Healthcare has a lot of regulations, for sure, but it adds a lot of complexity doesn't result in a good system for users -- so, bad regulation. OTOH, I think FSI regulations like Glass-Steagall and Dodd-Frank, as well as regulatory agencies like the SEC and CFPB (gasp!), have been huge successes for retail users of banks and financial markets -- so, better regulation.


I'm not an expert, but I've worked at a bank and had to go through all the regulatory trainings. I didn't hear about any good regulation other than things that should be covered by regular law. Like apparently there's special regulation about basically not commiting fraud?!

Everything else is some weird sneaky BS.

Again not an expert. Just a guy who had to listen to some awfull training courses.


The sellers can write it off as a loss. It’s a way to avoid paying taxes


What does this mean? You don't get to write off the difference between your "target price" and actual sale price.

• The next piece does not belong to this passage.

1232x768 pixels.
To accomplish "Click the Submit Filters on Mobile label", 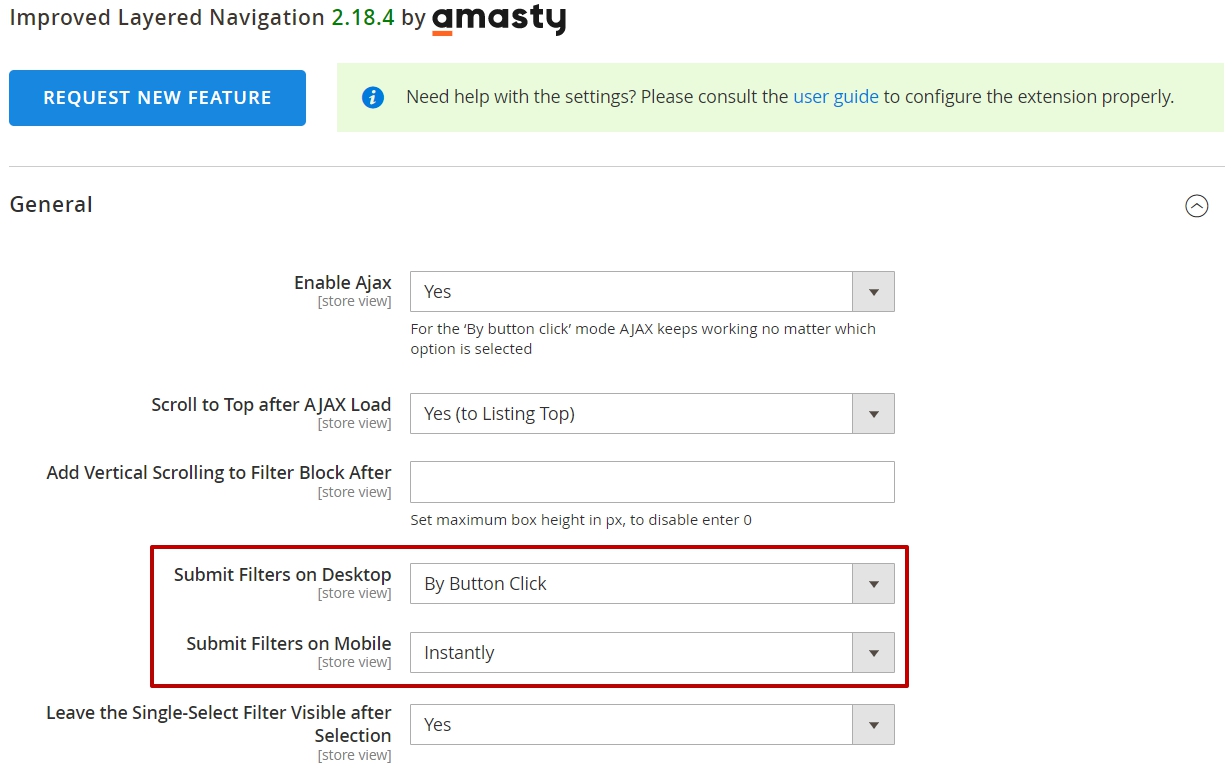I will pos(289,644).
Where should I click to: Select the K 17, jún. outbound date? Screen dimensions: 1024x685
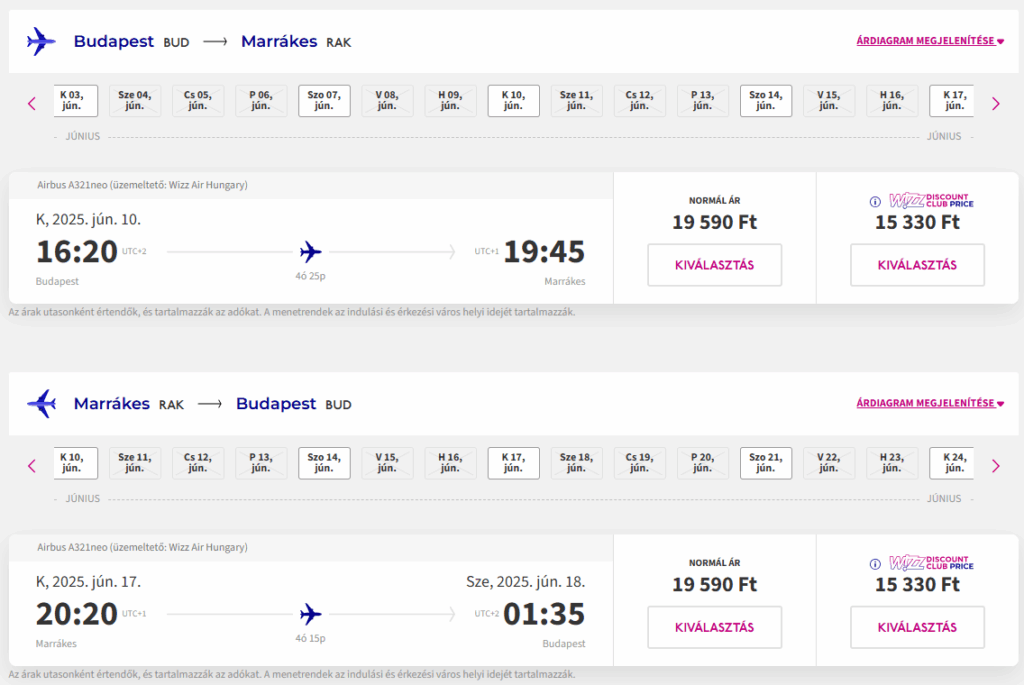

And a reminder that companies always do better if they make more money, not point in purposeful losses (unless you are getting a side benefit like goodwill from charity).


I think, but am not sure, the point they're trying to make is that hospitals and insurance companies can "charge" really high prices and then they can forgve those high prices in exchange for a tax break?

That's not at all how it works so they don't have any idea what they're talking about. This is like when people say businesses can "write it off on their taxes". Only people who don't know what that really means say it.